_THE DATA_

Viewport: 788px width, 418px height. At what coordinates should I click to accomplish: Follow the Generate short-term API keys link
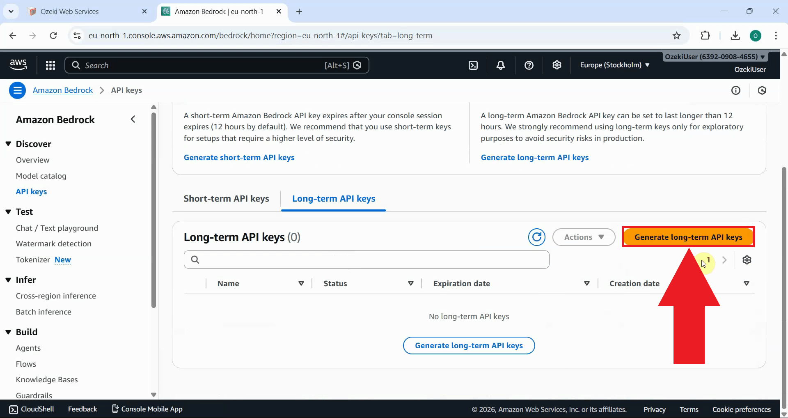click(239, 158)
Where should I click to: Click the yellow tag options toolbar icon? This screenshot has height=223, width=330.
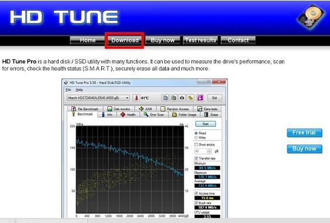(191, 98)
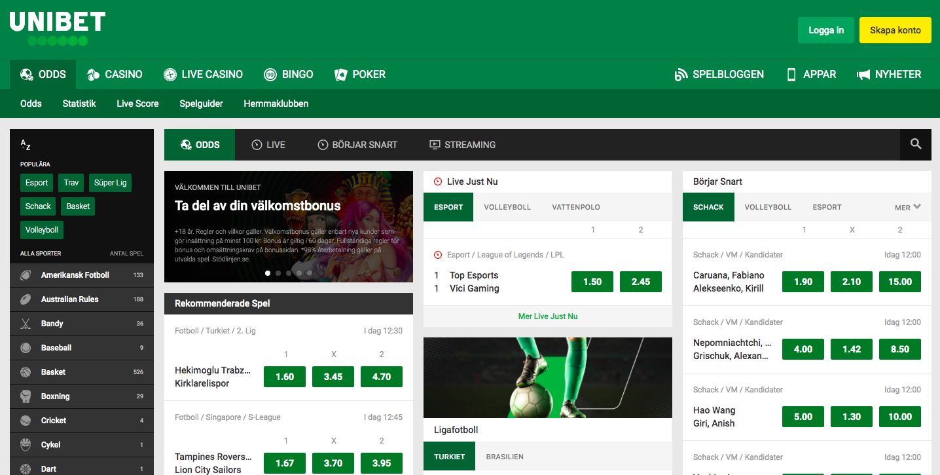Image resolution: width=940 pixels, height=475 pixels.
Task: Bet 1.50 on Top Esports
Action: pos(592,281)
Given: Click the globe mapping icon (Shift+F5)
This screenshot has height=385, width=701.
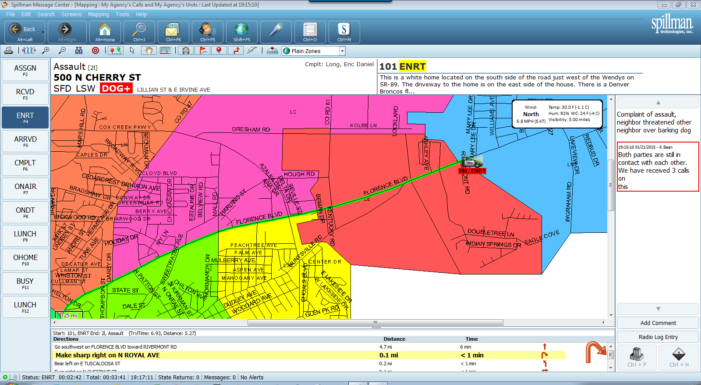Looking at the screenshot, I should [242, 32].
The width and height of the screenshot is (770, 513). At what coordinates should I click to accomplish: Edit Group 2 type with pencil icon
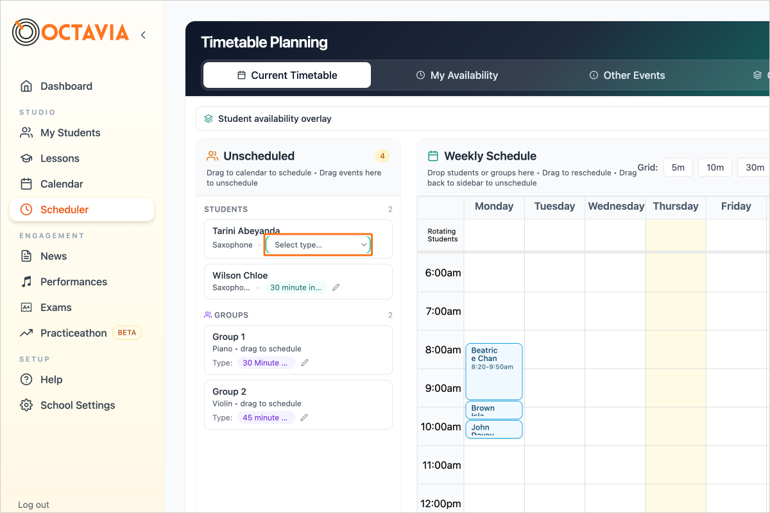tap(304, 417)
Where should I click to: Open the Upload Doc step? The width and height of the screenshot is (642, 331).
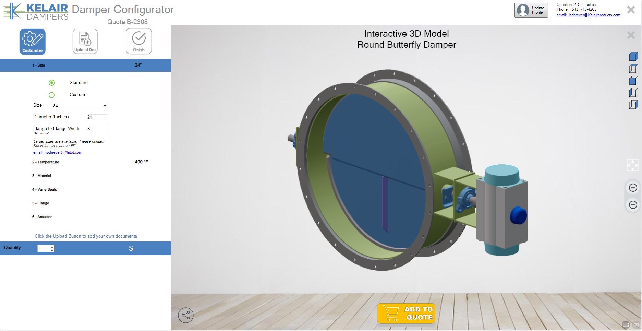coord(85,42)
...
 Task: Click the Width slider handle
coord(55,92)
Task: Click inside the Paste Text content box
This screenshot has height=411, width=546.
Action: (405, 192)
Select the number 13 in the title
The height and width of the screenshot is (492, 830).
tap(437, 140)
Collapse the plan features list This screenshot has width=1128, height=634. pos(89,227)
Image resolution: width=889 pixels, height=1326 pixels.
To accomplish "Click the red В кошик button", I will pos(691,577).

_WHAT TO WORK ON_
In the material above, which lines fall between the one holding "Where should I click to: Click" and the one holding "Given: Click the", inclusive? Print exactly those, with the pictures left out.

_ANSWER TO THIS EXERCISE_
Where should I click to: Click the yellow tag options toolbar icon? This screenshot has height=223, width=330.
(191, 98)
Image resolution: width=940 pixels, height=475 pixels.
Task: Bet 1.50 on Top Esports
Action: pos(592,281)
Given: Click the globe mapping icon (Shift+F5)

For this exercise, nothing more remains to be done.